Foram entrevistadas 110 mães com um filho entre 3 e 8 anos de idade, que atenderam a uma solicitação de participação feita através de carta distribuída em 2 escolas de primeiro grau de Ribeirão Preto2 2 As duas escolas (uma particular, outra estadual) atendem a uma clientela de nível econômico médio e médio-alto. . A amostra de mães apresenta as seguintes características:

- concentra-se na faixa etária de 30 a 39 anos;

- é predominantemente de nível educacional alto, seguido pelo médio;

- distribui-se de maneira equivalente entre mães que exercem ou não uma atividade profissional;

- distribui-se equitativamente em função do sexo da criança focalizada.

2. Procedimentos de análise

Para a análise foram selecionadas 15 questões fechadas3 3 Questões cujas alternativas de resposta acham-se incluídas na própria pergunta (1979). do Roteiro, que investigam a liberdade que é dada à criança em termos de movimentação de espaço físico, da possibilidade de escolha dos brinquedos a serem comprados, e na determinação de atividades e horários, bem como restrições em termos de uso da casa, do uso da TV, nas brincadeiras e atividades fora de casa.

Foram mantidas as alternativas propostas pelo Roteiro na análise, que consistiu na contagem de freqüência e cálculo da porcentagem de respostas em cada uma, separadamente para mães de meninos e de meninas, e para a amostra como um todo.

RESULTADOS

A análise dos dados evidenciou que o padrão de ação das mães segundo seu relato, implica em pouca restrição à movimentação física do bebe, sem muito uso do "chiqueirinho"; pelo contrário, elas costumam deixá-lo solto no chão, e permitem até o contato com água, areia e terra.

Quanto à escolha dos brinquedos a serem comprados, a atitude das mães é variável conforme a idade da criança: se ela é muito pequena, a mãe participa mais da escolha dos brinquedos; se maior, a escolha fica principalmente a encargo da própria criança (Fig. 1).
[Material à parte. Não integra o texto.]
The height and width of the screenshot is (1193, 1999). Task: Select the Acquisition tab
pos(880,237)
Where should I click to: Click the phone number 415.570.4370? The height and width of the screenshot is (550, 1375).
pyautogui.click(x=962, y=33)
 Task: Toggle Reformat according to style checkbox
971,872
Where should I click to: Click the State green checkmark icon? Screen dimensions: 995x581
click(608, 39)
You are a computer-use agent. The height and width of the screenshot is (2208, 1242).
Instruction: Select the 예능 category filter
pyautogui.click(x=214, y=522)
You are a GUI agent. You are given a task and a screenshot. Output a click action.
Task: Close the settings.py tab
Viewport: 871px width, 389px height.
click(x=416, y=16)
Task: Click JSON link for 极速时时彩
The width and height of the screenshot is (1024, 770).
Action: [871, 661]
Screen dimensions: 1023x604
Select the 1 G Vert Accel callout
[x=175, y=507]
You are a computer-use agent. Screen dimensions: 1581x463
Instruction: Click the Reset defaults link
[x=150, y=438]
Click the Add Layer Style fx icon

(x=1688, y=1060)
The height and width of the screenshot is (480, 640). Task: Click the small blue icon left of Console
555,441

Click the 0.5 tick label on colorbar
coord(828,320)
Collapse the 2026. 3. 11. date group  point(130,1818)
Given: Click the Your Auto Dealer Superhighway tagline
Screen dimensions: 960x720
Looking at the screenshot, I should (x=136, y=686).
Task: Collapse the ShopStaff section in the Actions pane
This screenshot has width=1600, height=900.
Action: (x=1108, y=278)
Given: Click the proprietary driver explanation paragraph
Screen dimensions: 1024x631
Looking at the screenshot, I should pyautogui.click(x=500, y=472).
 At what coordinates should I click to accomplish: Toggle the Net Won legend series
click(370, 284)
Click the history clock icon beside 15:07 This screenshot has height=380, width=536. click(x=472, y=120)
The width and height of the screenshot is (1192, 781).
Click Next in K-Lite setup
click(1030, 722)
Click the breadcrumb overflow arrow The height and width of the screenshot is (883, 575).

A determinação das atividades e horários é feita segundo a avaliação das mães, num esquema em que ambas - mãe e criança - participam das decisões; no entanto, quando se investiga o que cabe a um e a outro, fica por conta da criança somente o que se refere às suas brincadeiras, sugerindo que ela não participa tanto quanto as mães avaliam; além disso as brincadeiras não são integralmente livres pois é muito comum que a mãe faça algum tipo de restrição (Figuras 2 e 3).



Os resultados apresentados nas Figs. 3 e 4 evidenciam que quase metade das mães deixam a TV liberada durante o dia mas a restringem à noite. A casa tem seu uso para brincadeiras limitado pelas interferências das mães. Também a permissão para que a criança saia com companheiros e outros adultos é condicionada ao fato de eles serem da família ou amigos muito próximos.


A Fig. 4 mostra ainda que a aprovação do adulto para as brincadeiras acontece quando elas não têm ligações com a ocorrência de jogos sexuais (de médico, de cabaninha), ou de agressividade (luta); o uso da rua é limitado, bem como o brinquedo que implica em ter os papéis masculino ou feminino invertidos; por outro lado permitem à criança que tenha companheiros quer na sua quanto em casa alheia.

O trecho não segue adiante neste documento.